DIRECTION: Copy each of the rows below word for word, keeping every line as it appears.

STORED DATA:
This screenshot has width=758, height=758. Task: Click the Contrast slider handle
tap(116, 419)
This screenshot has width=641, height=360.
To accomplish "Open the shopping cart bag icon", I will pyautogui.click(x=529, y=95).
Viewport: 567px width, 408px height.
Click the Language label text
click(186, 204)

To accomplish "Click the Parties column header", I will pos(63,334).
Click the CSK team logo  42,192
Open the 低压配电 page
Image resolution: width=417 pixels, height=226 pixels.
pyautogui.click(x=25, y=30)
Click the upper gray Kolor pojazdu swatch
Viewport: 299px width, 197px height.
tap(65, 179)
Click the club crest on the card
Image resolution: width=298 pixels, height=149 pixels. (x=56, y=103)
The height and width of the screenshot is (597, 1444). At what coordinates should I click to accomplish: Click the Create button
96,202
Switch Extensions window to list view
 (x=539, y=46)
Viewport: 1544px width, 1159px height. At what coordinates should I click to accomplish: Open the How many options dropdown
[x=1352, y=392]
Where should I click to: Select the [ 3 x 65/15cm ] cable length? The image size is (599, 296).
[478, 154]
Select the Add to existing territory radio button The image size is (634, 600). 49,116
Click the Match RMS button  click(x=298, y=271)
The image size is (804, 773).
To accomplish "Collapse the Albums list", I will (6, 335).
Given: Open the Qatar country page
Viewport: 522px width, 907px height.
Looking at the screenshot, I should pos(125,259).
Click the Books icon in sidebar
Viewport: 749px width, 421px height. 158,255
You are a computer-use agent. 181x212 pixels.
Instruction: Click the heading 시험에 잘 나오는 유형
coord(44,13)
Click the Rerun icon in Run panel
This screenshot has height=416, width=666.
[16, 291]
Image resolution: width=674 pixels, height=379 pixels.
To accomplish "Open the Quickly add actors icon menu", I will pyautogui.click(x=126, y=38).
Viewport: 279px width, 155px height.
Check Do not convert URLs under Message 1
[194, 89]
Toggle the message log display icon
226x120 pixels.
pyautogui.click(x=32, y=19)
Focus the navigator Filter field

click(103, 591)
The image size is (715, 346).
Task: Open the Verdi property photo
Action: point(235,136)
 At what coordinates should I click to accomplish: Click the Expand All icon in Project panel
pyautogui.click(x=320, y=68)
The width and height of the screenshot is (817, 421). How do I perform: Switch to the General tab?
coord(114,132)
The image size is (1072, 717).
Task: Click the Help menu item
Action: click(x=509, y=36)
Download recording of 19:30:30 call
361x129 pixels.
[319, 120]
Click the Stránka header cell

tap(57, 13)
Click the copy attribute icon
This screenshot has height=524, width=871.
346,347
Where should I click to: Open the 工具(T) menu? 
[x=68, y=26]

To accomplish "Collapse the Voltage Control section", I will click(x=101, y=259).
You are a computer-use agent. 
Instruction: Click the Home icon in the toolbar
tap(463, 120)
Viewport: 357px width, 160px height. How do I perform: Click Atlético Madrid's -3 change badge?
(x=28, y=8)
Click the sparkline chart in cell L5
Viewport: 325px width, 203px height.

ANSWER TO THE TASK:
This screenshot has width=758, height=758. Task: Click the Contrast slider handle
tap(116, 419)
This screenshot has width=641, height=360.
To accomplish "Open the shopping cart bag icon", I will pyautogui.click(x=529, y=95).
Viewport: 567px width, 408px height.
Click the Language label text
click(186, 204)

To accomplish "Click the Parties column header", I will pos(63,334).
Click the CSK team logo  42,192
Open the 低压配电 page
Image resolution: width=417 pixels, height=226 pixels.
pyautogui.click(x=25, y=30)
Click the upper gray Kolor pojazdu swatch
Viewport: 299px width, 197px height.
tap(65, 179)
Click the club crest on the card
Image resolution: width=298 pixels, height=149 pixels. (x=56, y=103)
The height and width of the screenshot is (597, 1444). At what coordinates should I click to accomplish: Click the Create button
96,202
Switch Extensions window to list view
 (x=539, y=46)
Viewport: 1544px width, 1159px height. At what coordinates should I click to accomplish: Open the How many options dropdown
[x=1352, y=392]
Where should I click to: Select the [ 3 x 65/15cm ] cable length? The image size is (599, 296).
[478, 154]
Select the Add to existing territory radio button The image size is (634, 600). 49,116
Click the Match RMS button  click(x=298, y=271)
The image size is (804, 773).
To accomplish "Collapse the Albums list", I will (6, 335).
Given: Open the Qatar country page
Viewport: 522px width, 907px height.
Looking at the screenshot, I should pos(125,259).
Click the Books icon in sidebar
Viewport: 749px width, 421px height. 158,255
You are a computer-use agent. 181x212 pixels.
Instruction: Click the heading 시험에 잘 나오는 유형
coord(44,13)
Click the Rerun icon in Run panel
This screenshot has height=416, width=666.
[16, 291]
Image resolution: width=674 pixels, height=379 pixels.
To accomplish "Open the Quickly add actors icon menu", I will pyautogui.click(x=126, y=38).
Viewport: 279px width, 155px height.
Check Do not convert URLs under Message 1
[194, 89]
Toggle the message log display icon
226x120 pixels.
pyautogui.click(x=32, y=19)
Focus the navigator Filter field

click(103, 591)
The image size is (715, 346).
Task: Open the Verdi property photo
Action: point(235,136)
 At what coordinates should I click to accomplish: Click the Expand All icon in Project panel
pyautogui.click(x=320, y=68)
The width and height of the screenshot is (817, 421). How do I perform: Switch to the General tab?
coord(114,132)
The image size is (1072, 717).
Task: Click the Help menu item
Action: click(x=509, y=36)
Download recording of 19:30:30 call
361x129 pixels.
[319, 120]
Click the Stránka header cell

tap(57, 13)
Click the copy attribute icon
This screenshot has height=524, width=871.
346,347
Where should I click to: Open the 工具(T) menu? 
[x=68, y=26]

To accomplish "Collapse the Voltage Control section", I will click(x=101, y=259).
You are a computer-use agent. 
Instruction: Click the Home icon in the toolbar
tap(463, 120)
Viewport: 357px width, 160px height. How do I perform: Click Atlético Madrid's -3 change badge?
(x=28, y=8)
Click the sparkline chart in cell L5
Viewport: 325px width, 203px height.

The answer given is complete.